• [Records to use]
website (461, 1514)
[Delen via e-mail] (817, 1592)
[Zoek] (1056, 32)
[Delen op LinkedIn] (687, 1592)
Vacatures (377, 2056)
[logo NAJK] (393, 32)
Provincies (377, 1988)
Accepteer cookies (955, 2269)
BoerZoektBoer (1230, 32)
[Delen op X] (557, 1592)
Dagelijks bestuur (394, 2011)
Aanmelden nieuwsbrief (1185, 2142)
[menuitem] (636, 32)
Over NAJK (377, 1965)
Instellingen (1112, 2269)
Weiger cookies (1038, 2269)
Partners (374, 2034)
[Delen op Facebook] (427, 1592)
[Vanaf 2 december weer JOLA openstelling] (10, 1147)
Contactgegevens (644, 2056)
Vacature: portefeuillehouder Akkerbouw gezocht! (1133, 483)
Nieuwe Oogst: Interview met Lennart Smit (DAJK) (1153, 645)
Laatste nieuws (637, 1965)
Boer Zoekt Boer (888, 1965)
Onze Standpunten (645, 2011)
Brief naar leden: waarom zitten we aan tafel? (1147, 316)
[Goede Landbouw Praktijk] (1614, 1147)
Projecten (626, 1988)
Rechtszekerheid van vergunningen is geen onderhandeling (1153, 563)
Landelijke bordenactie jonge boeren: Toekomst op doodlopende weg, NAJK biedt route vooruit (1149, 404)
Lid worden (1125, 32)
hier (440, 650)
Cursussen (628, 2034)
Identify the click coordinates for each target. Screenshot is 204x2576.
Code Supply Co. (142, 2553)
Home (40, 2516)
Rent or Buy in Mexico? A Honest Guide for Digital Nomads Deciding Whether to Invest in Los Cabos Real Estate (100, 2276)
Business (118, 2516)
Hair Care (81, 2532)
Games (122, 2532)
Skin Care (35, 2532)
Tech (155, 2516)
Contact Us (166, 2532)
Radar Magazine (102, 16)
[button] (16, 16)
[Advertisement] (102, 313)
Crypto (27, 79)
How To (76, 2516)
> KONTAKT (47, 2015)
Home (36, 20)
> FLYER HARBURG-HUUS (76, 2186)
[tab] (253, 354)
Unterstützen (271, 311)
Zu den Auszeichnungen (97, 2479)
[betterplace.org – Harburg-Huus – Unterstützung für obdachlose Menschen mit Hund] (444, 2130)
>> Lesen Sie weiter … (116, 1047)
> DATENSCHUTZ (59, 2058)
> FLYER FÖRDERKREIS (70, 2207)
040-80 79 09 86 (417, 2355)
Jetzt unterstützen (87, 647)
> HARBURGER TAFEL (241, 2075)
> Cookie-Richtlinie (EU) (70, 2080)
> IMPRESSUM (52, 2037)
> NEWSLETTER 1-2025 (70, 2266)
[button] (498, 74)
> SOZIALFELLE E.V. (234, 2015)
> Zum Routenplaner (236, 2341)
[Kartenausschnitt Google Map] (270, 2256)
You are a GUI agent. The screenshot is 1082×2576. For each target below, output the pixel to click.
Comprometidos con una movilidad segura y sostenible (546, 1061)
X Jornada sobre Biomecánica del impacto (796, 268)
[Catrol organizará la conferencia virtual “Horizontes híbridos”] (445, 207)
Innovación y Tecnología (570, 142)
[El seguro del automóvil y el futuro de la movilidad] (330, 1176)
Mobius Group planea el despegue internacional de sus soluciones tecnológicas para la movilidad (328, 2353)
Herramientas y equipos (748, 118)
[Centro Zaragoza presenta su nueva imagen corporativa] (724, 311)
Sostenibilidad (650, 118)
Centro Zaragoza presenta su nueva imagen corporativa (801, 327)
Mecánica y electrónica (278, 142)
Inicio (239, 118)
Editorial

• [Aim of the exercise]
Beginning with the line containing "Rent or Buy" in the material above, copy every line exactly until you have copied the line containing "[Advertisement] (102, 313)".

• [Result of this exercise]
Rent or Buy in Mexico? A Honest Guide for Digital Nomads Deciding Whether to Invest in Los Cabos Real Estate (100, 2276)
Business (118, 2516)
Hair Care (81, 2532)
Games (122, 2532)
Skin Care (35, 2532)
Tech (155, 2516)
Contact Us (166, 2532)
Radar Magazine (102, 16)
[button] (16, 16)
[Advertisement] (102, 313)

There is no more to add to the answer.